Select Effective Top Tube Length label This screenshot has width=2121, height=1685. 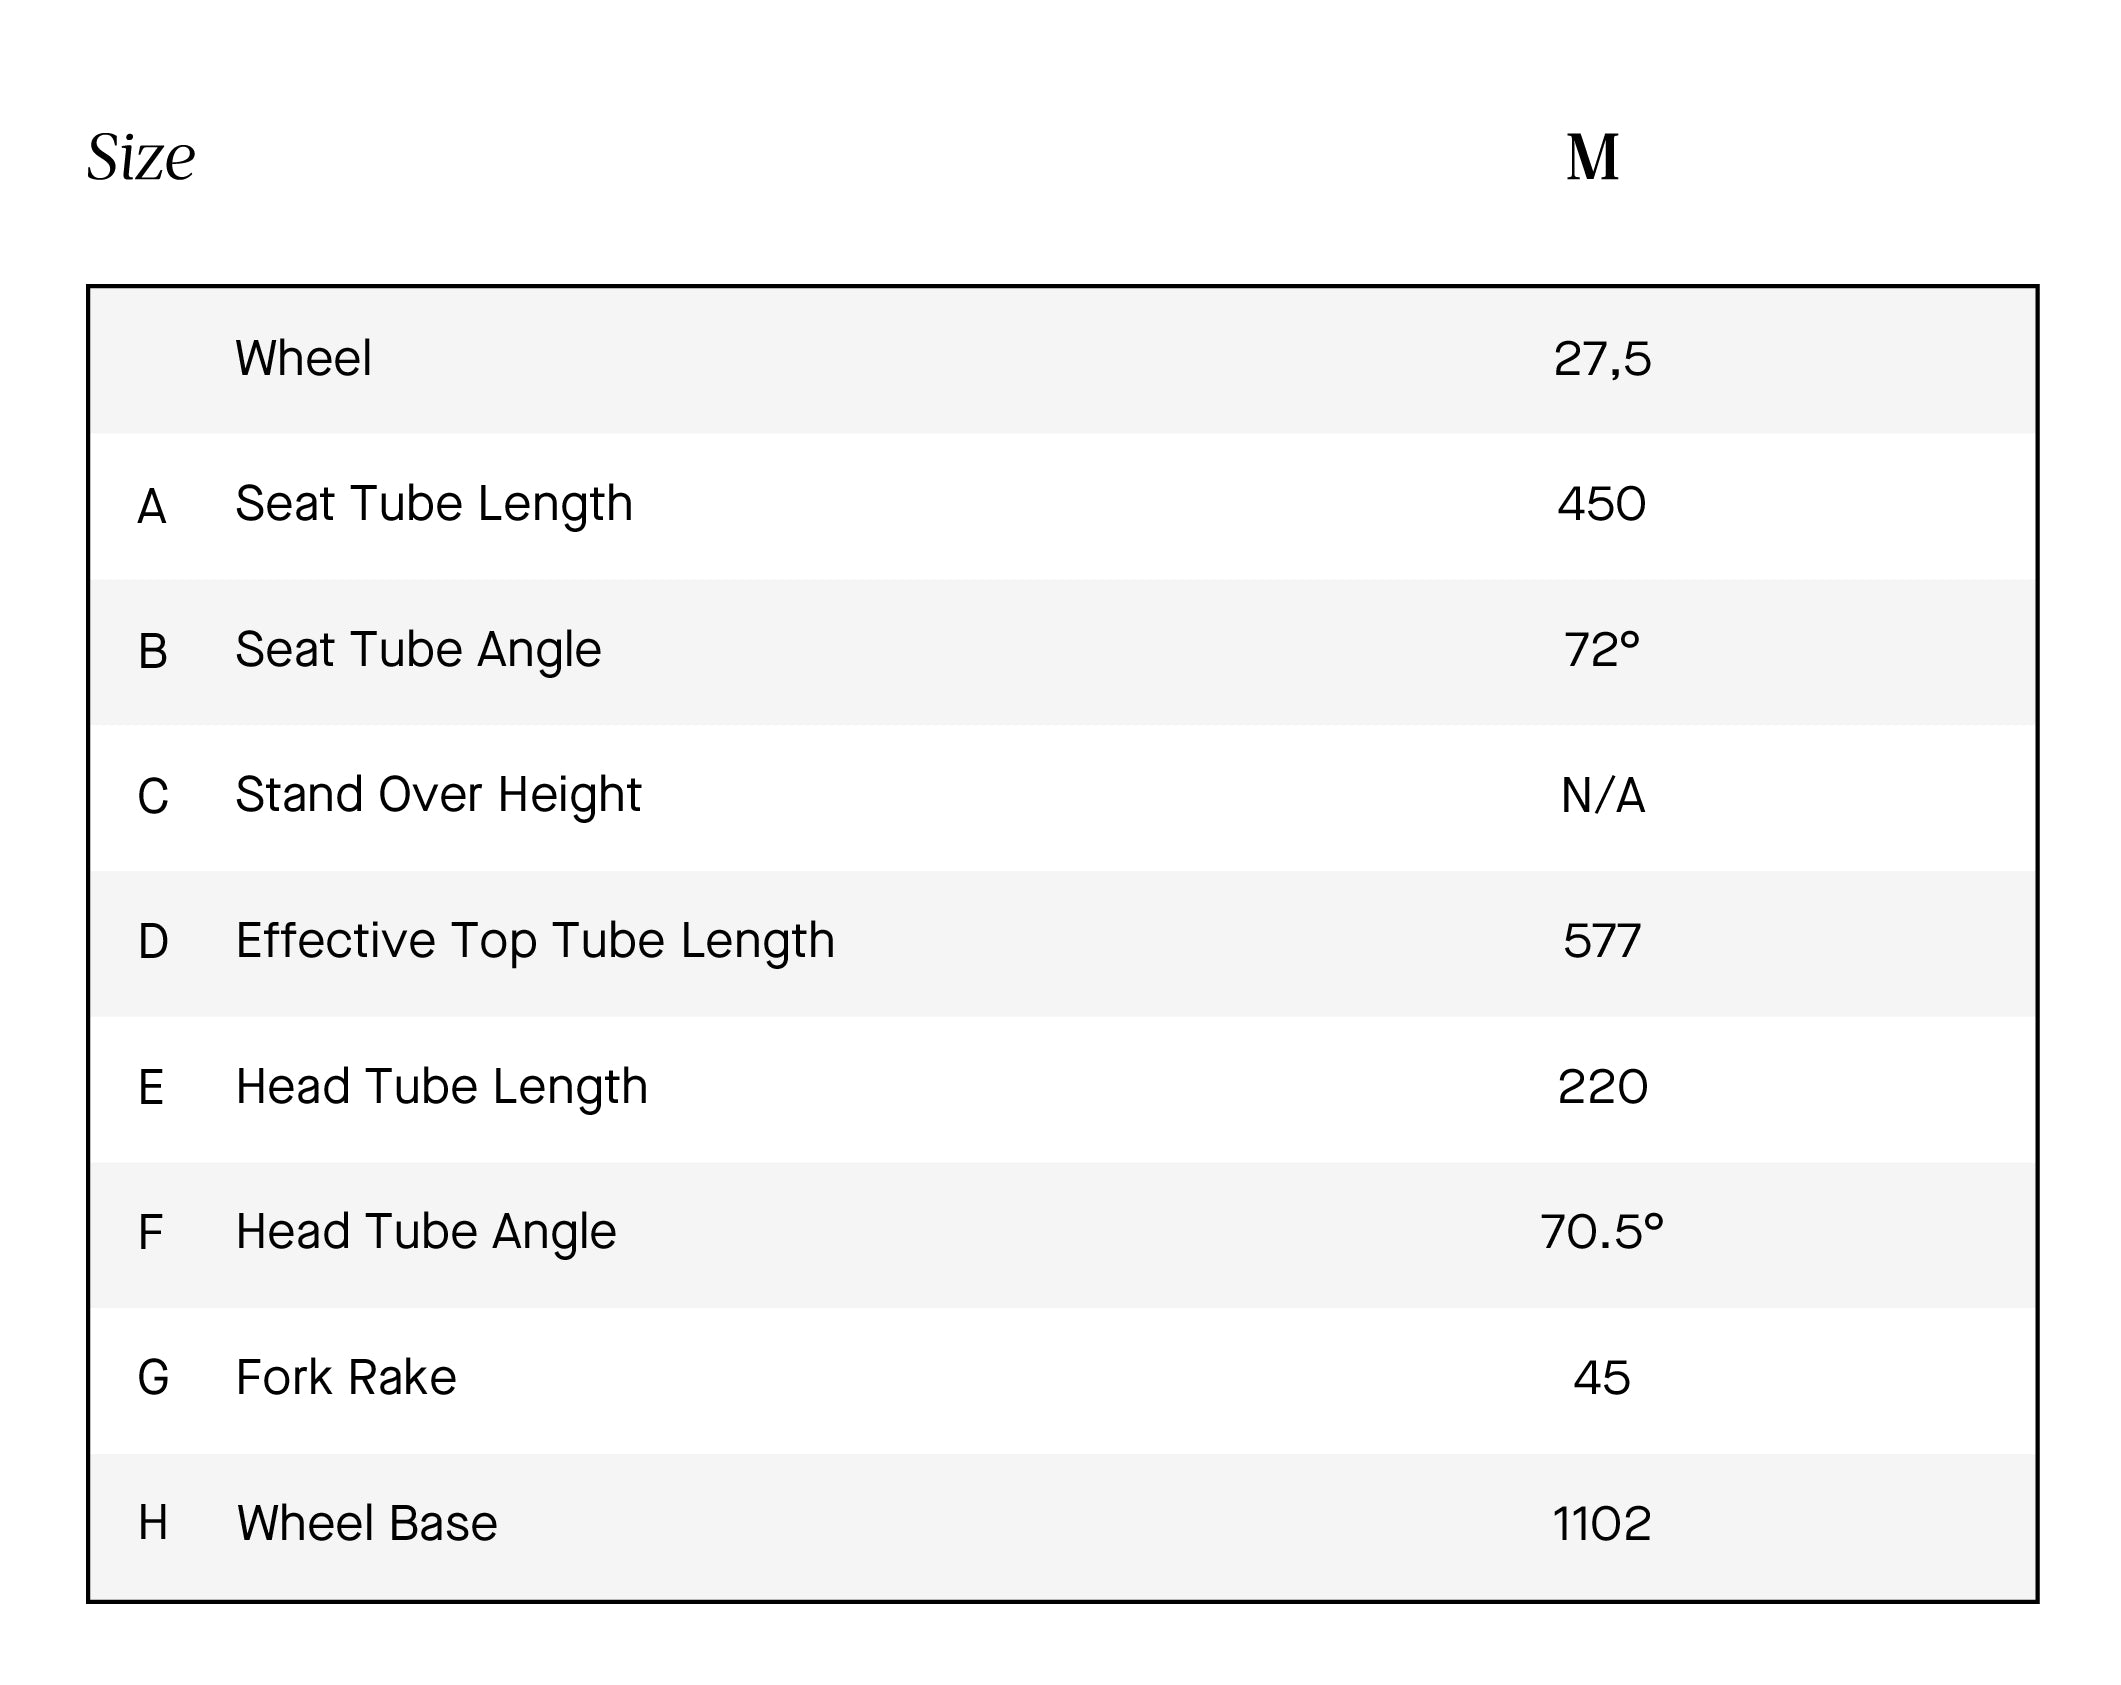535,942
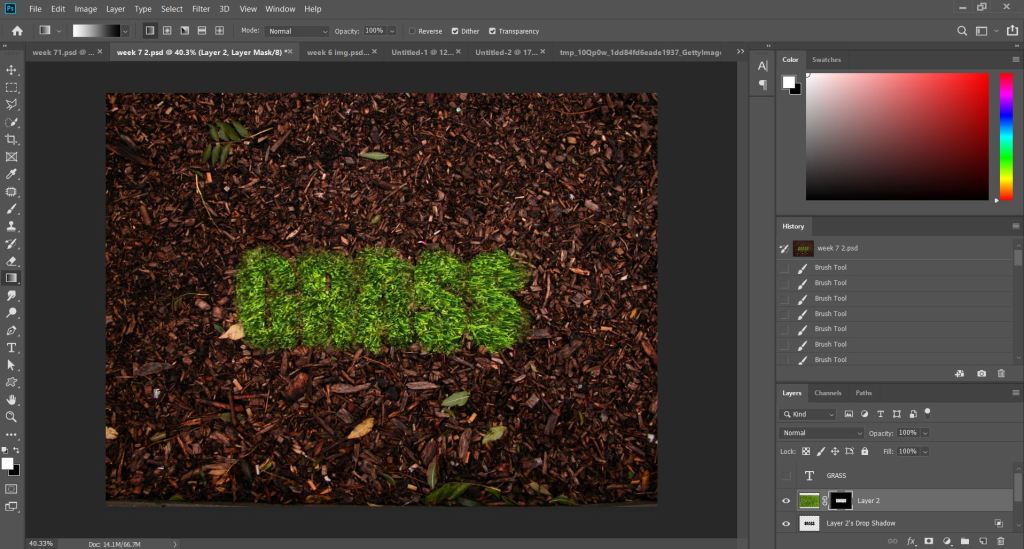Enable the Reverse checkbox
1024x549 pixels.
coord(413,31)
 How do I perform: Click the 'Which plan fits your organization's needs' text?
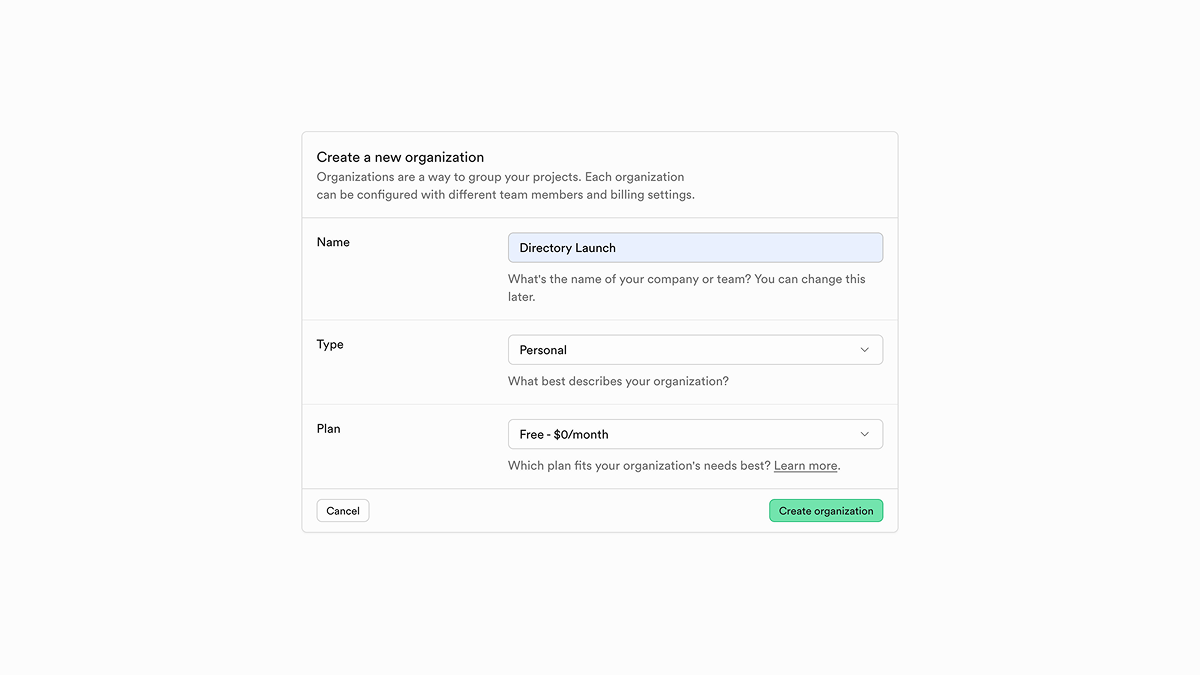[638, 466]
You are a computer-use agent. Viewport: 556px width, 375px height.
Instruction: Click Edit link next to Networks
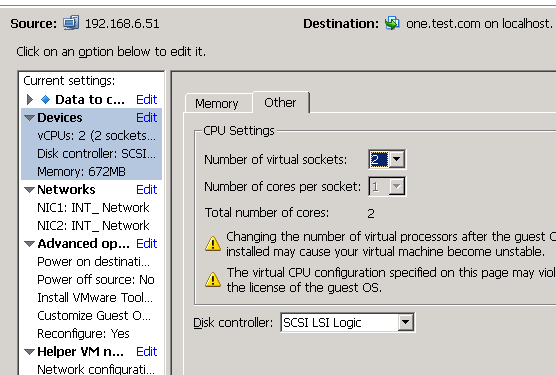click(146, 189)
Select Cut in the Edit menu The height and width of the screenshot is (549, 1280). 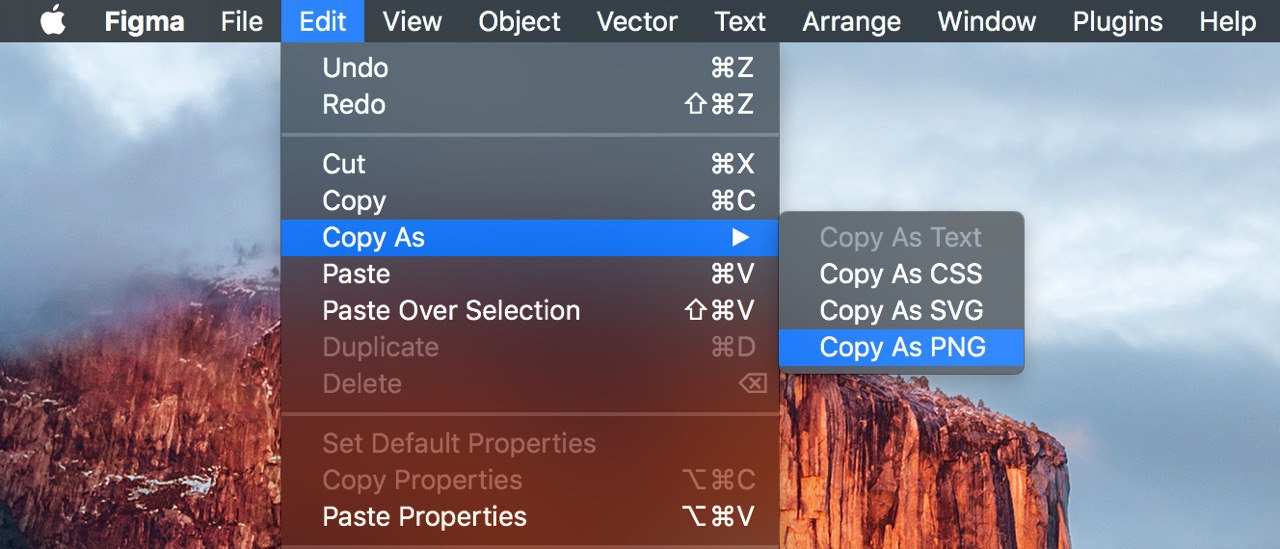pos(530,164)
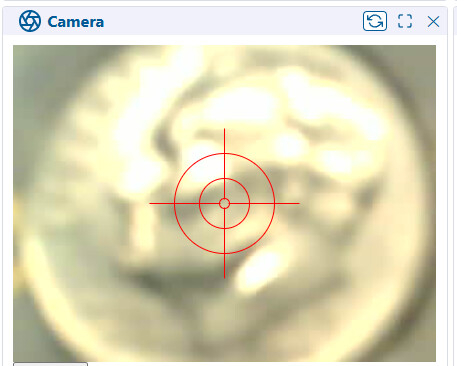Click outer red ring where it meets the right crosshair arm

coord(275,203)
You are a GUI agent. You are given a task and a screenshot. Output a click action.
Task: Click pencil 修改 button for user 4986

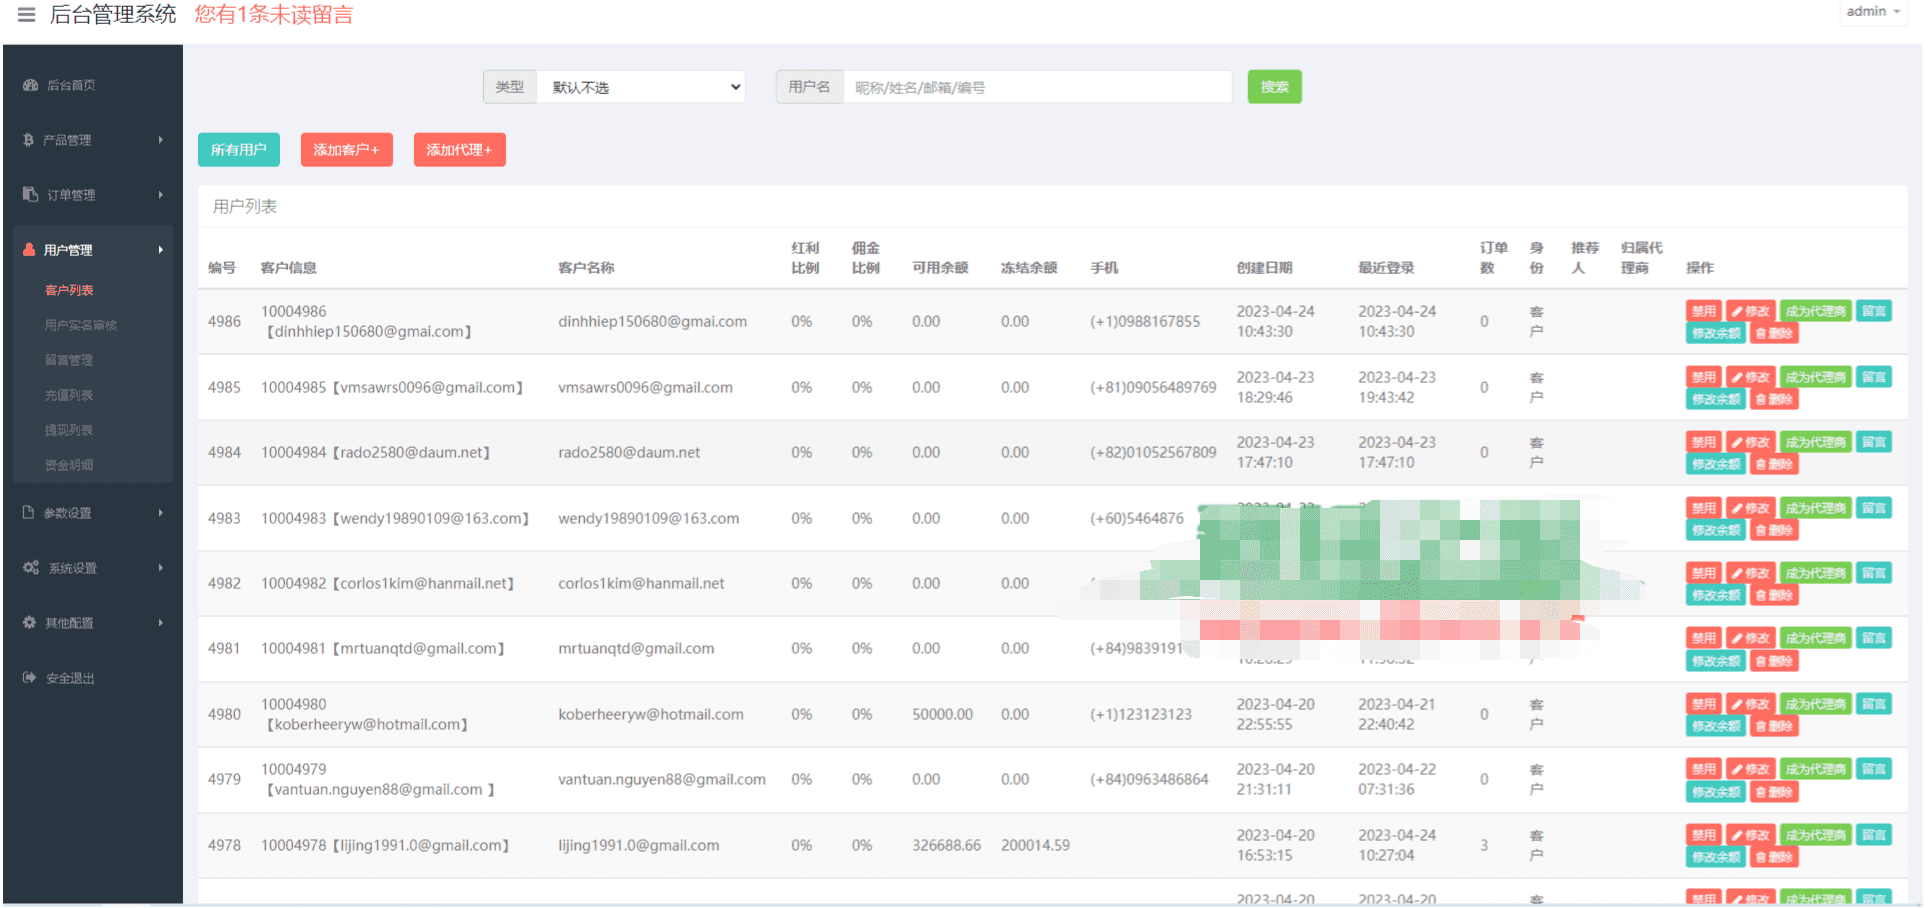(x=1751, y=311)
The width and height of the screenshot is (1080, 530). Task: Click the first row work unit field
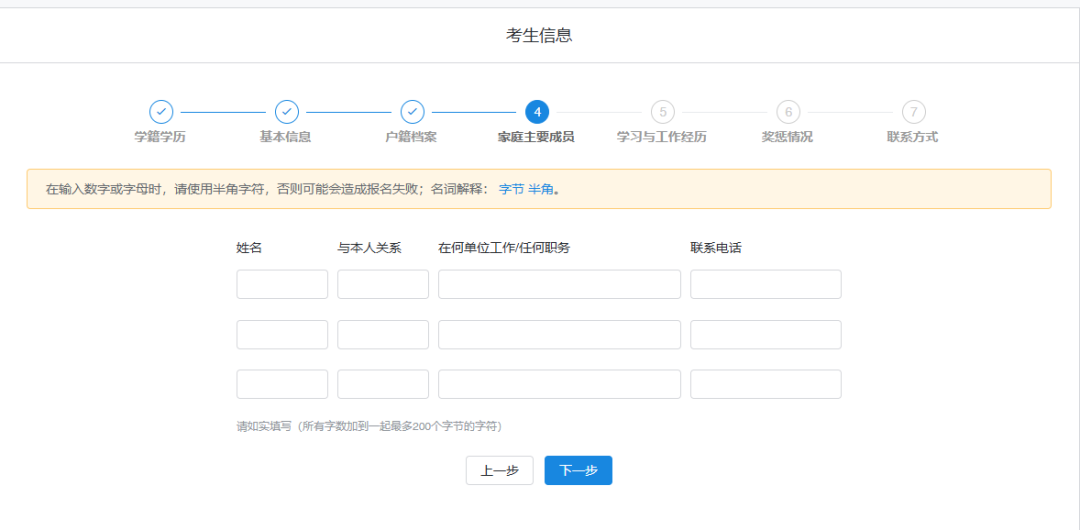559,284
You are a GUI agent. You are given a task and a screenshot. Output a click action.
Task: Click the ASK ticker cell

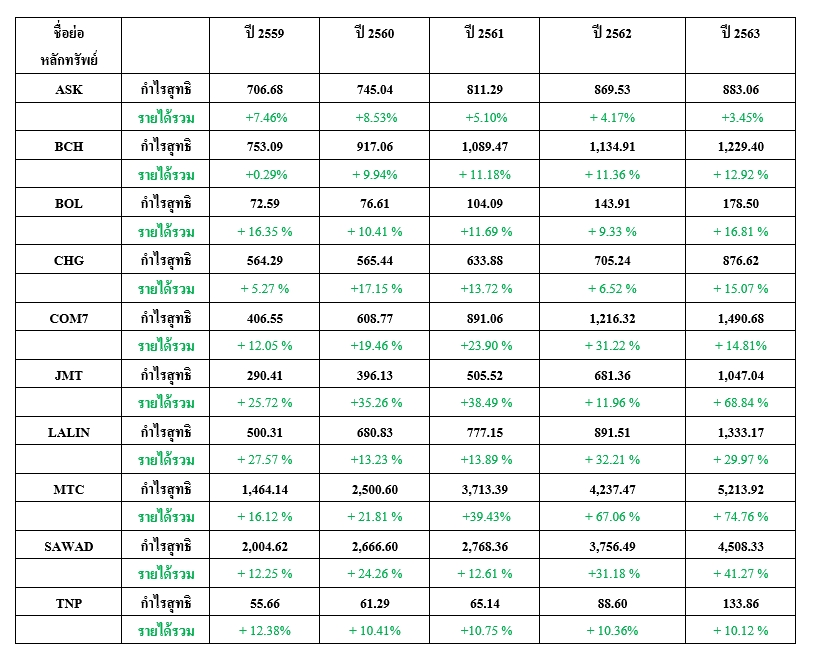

About this task: Nothing but the lines from the one containing "Task: Click pencil 修改 button for user 4986" through the last line of the listing should be copied, each word for word and without pictures.

Finished exercise:
Task: Click pencil 修改 button for user 4986

(x=1751, y=311)
The width and height of the screenshot is (1080, 530). Task: Click the first row work unit field
559,284
You are a GUI agent. You are given a task and a screenshot. Output a click action.
Task: Click the ASK ticker cell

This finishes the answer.